God of Trash

Chapter 299. True Authority



Authority hammered down on him from all sides. The world closed in around him, trying to stop his hand. He couldn’t do this. It wasn’t possible.

No. It’s possible. You just don’t want to allow me to do it!

Rhys pushed back the boundaries of the world, refusing to let it close in around him. It was spent. It was broken. It was something that was supposed to be used once, and once it was used up, it wasn’t supposed to ever come back. He knew that. He’d seen it often enough in his novels. But that didn’t mean he was going to give up here. Just because someone said so, just because it wasn’t possible anywhere else, didn’t mean he couldn’t make it happen. It hadn’t happened yet, but then, there was a time when flight was impossible, and space travel, and a billion other things that were common sense in his homeworld.

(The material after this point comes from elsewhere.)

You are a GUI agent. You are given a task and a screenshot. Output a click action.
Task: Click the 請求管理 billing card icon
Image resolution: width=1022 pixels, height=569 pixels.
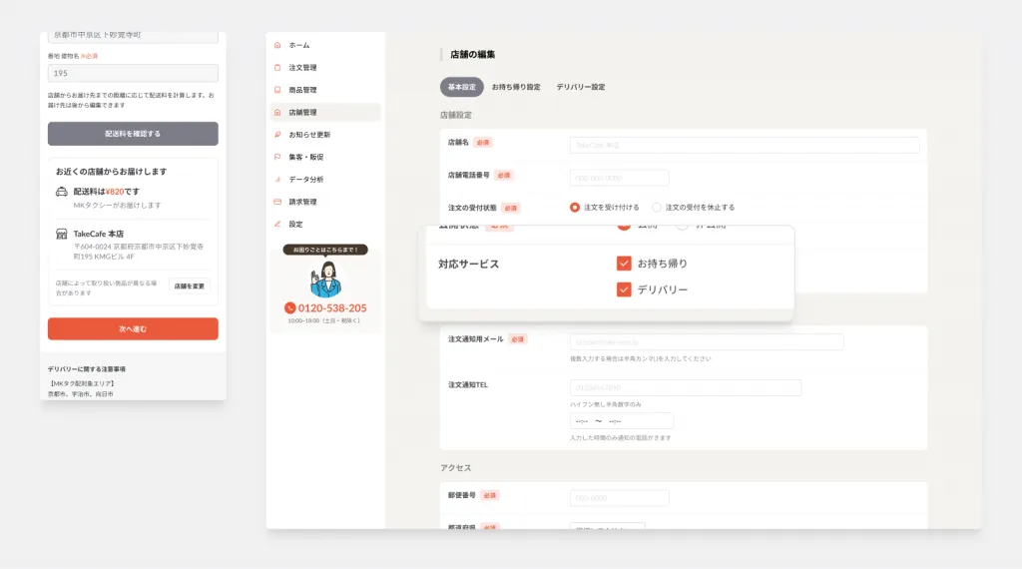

Hell, if he told the people here how easily mortals could fly back home, they’d think he was making up stories. It was against the common sense of this world for such a thing to be possible, but that didn’t mean it was impossible. It just meant no one had worked hard enough to make it come true yet. He wasn’t going to let Virgil, the world, or anyone stop him from rescuing his friend. It didn’t matter how impossible it was. If it wasn’t possible yet, then he’d just have to shatter the boundaries of the world to force it to come true.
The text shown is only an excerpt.